Children with narrowing of the valves from the right-sided pumping chamber to the pulmonary artery can participate in all sports if no symptoms are present and if the narrowing across the valve is mild. Children with a narrowing of the aortic valve need closer supervision. If there is severe narrowing across the aortic valve, children should not participate in competitive sports. Those with mild or medium narrowing of the valve can participate in low-to-moderate dynamic non-contact sports.

Children who are "blue" from their heart defect, whether it has been corrected surgically or not, usually can participate only in low-intensity competitive sports; individual exercise prescriptions are recommended. There is also a group of children with Marfan syndrome, which is an inherited disorder of connective tissue where the children are very tall and have enlargement of their aorta. Those children should engage in only low-intensity competitive sports. It is important for any congenital cardiac condition to have the child cleared by his/her family physician.

Does my child have a congenital heart defect?

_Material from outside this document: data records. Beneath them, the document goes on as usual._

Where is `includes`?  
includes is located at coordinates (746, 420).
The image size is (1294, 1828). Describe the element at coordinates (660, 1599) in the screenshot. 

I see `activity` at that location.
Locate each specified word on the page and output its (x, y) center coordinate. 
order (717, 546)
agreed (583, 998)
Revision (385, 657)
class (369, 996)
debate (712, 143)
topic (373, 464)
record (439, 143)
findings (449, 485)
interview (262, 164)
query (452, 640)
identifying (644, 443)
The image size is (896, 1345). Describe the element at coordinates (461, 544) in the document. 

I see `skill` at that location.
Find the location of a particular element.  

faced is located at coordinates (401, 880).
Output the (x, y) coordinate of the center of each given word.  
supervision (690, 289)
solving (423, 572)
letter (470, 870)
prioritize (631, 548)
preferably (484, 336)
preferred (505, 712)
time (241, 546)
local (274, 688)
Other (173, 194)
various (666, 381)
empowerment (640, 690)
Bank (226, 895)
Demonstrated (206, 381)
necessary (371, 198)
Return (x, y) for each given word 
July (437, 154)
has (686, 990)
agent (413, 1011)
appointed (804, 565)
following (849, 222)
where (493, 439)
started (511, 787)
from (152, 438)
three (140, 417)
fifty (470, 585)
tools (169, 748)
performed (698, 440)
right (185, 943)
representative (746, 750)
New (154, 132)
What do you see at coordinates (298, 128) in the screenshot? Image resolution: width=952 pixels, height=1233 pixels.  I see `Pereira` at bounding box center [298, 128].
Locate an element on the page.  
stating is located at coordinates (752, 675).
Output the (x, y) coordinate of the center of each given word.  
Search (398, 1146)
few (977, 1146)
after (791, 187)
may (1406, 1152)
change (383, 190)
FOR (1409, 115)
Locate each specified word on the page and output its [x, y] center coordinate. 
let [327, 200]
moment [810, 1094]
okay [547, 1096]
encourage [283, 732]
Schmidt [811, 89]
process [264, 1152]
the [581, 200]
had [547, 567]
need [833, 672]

The main reason children are seen to determine if they have congenital heart disease is because someone has discovered a heart murmur; namely, a sound coming from the heart. Physicians listen to their hearts and order the basic tests: a chest x-ray, electrocardiogram, and the most specific diagnostic test, the echocardiogram.

If it is determined that the child does have congenital heart disease, tests are done to see how it will affect his/her daily life.

Testing for participation

To determine whether or not a child with a congenital heart defect can exercise vigorously or participate in sports, direct exercise testing is done. During the exercise test, we measure the child’s heart rate response to the exercise, blood pressure, heart rhythm and overall exercise performance. The child is encouraged to exercise at his/her peak while he/she is monitored safely and carefully.

We all want our children with congenital heart disease to be able to participate as fully as they can in life. With a good understanding of their particular defects, we can ensure this is possible.